Kaynak olarak, Türkiye’deki arşivleri kullandım. Başbakanlık Osmanlı arşivi, Kızılay ve Genelkurmay Başkanlığı'nın arşivini de kullandım. Ayrıca yazılmış hatıratlar var; o anıları, Türkiye’de çıkan gazeteleri kullandım. Zannediyorum Sankt Petersburg’daki arşivde de faydalı kaynaklar varmış ama onlardan fazla yararlanamadım. Kitabımın Rusça'ya çevirilip yayınlanmasını çok isterim. Bir de Rusça evraklarını ele alarak, bu çalışmaya devam etmeyi isterim.
Tabii ki Rusya ve Türkiye, çarpışan iki ülkeydi ama esirler konusunda durum farklı. Bir Türk subay, Ruslara esir düşüyor. Türk askerleri bir köyden geçerken, bir Rus anne, onlara ekmek ve su uzatıyor. Diğer köylüler, 'sen niye esirlere iyi davranıyorsun?' diye soruyor. O da diyor ki; Benim oğlum Türkiye’de şu anda esir ve bana yazdığı mektupta, Türkiye’deki görevlilerin çok iyi davrandığını yazıyor. Ben de o nedenle Türk esirlere ekmek ve su veriyorum. Yani anneler, Rus da olsa, Türk da olsa, annedir. Esirler, Türk da olsa, Rus da olsa, esirdir. O ilişki çok güzel… O yüzden savaş, halklar arasında değil, devletler arasında oluyor. Halklar kesinlikle düşman değil, onlar dost. Askerler esir olduktan sonra bize emanet, yani onlara bütün imkanları kullanarak çok iyi davranıyoruz. Rus esirlerinin annelerine yazmış olduğu güzel mektuplarda bunu görebiliriz.
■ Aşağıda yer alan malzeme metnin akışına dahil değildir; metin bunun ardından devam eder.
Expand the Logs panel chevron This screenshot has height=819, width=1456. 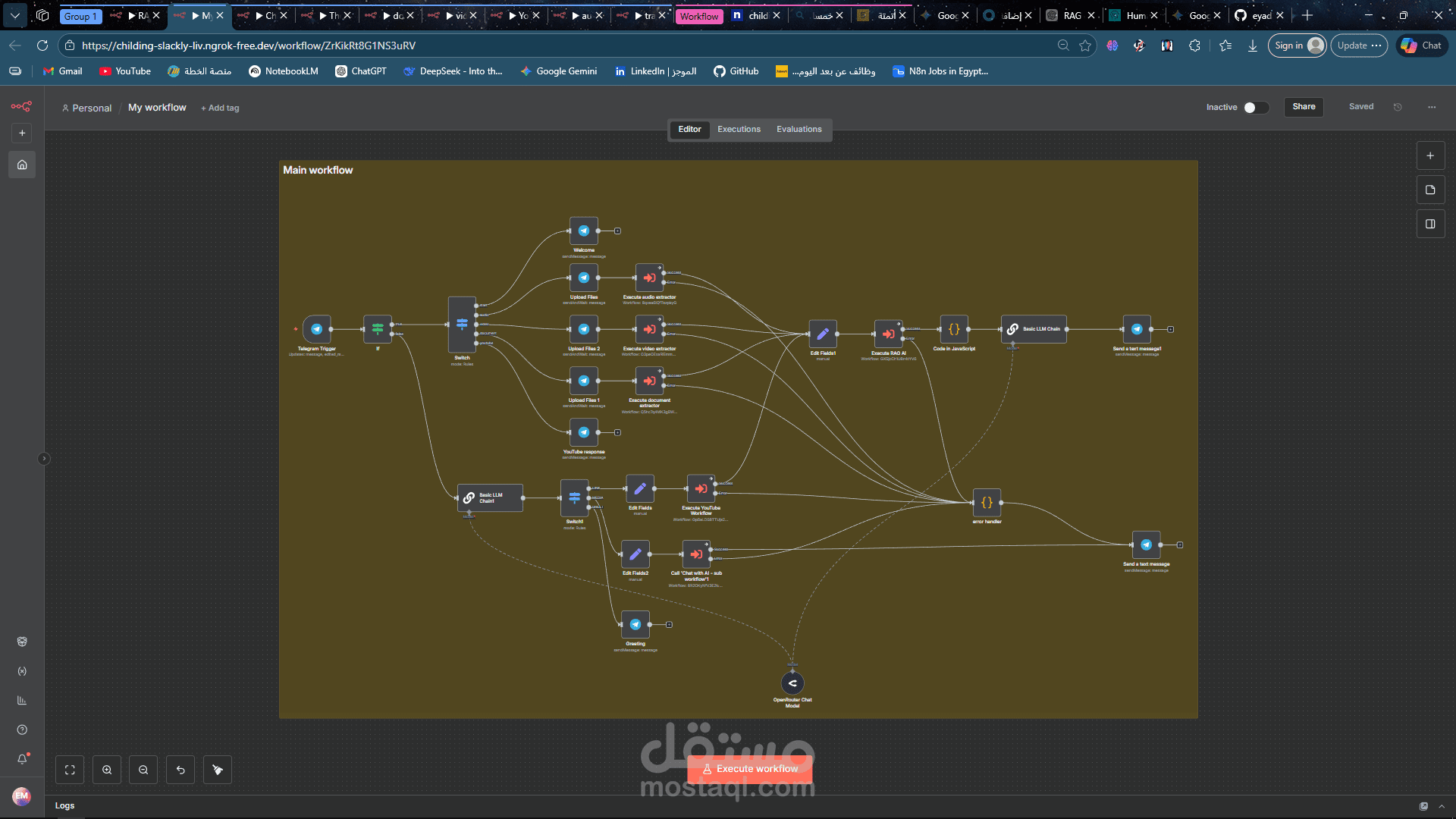1442,806
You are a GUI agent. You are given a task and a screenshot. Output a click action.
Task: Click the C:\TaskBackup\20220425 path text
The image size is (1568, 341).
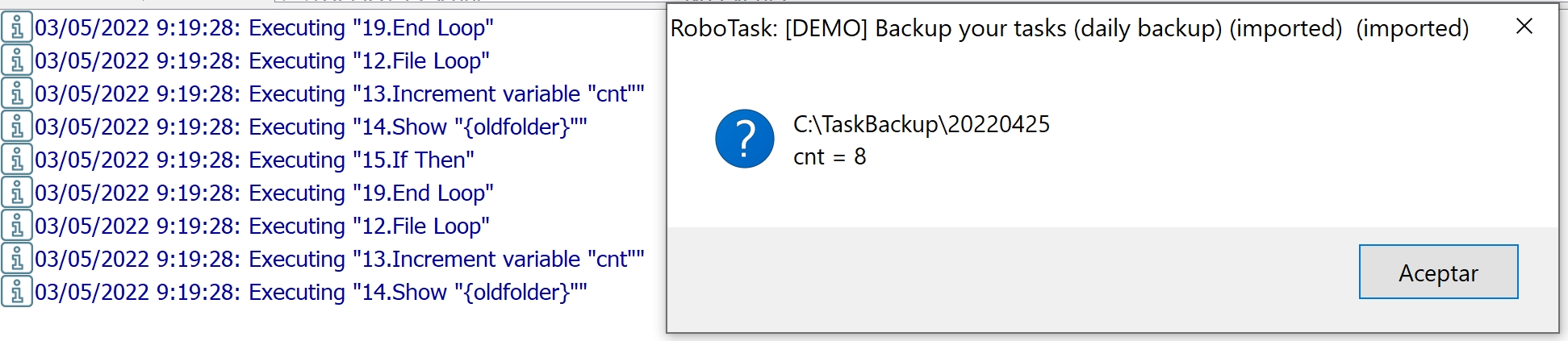coord(922,124)
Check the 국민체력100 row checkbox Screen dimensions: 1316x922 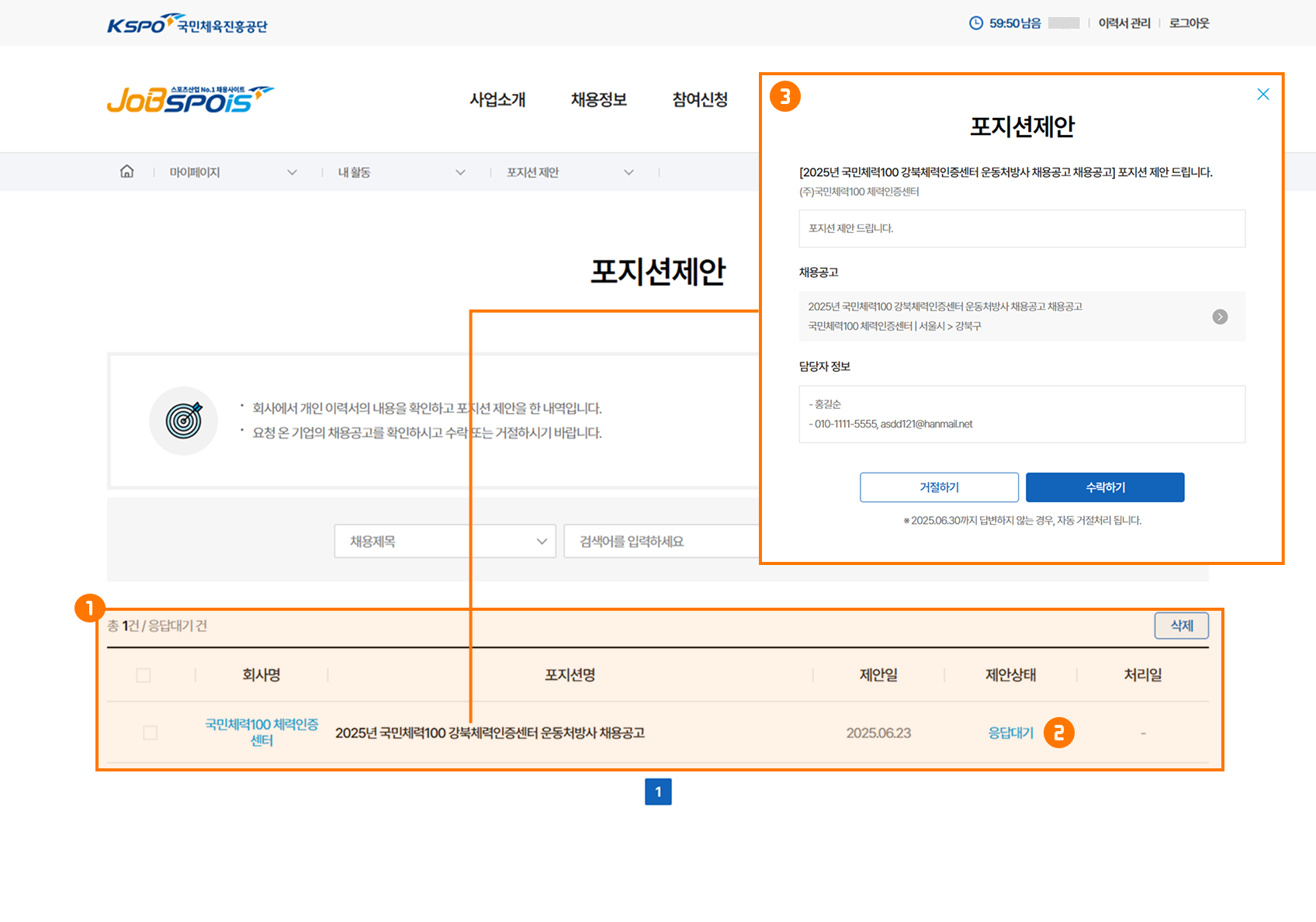(x=151, y=733)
Mesela, ‘anneciğim ben hastanede yatıyorum, bana iyi davranıyorlar, sıcak çorba, sigara veriyorlar’ diye yazıyorlar… Onun için ben, Türk-Rus ilişkilerine, esirlerin de önemli katkıda bulunduğunu düşünüyorum. Rus esirler muhtemelen, gittikten sonra da Türkleri çok iyi anlattılar. Türk-Rus ilişkileri ve birbirimizi tanımamız açısından savaş tabii kötü bir şey ama neticesi de bazen iyi olabiliyor”.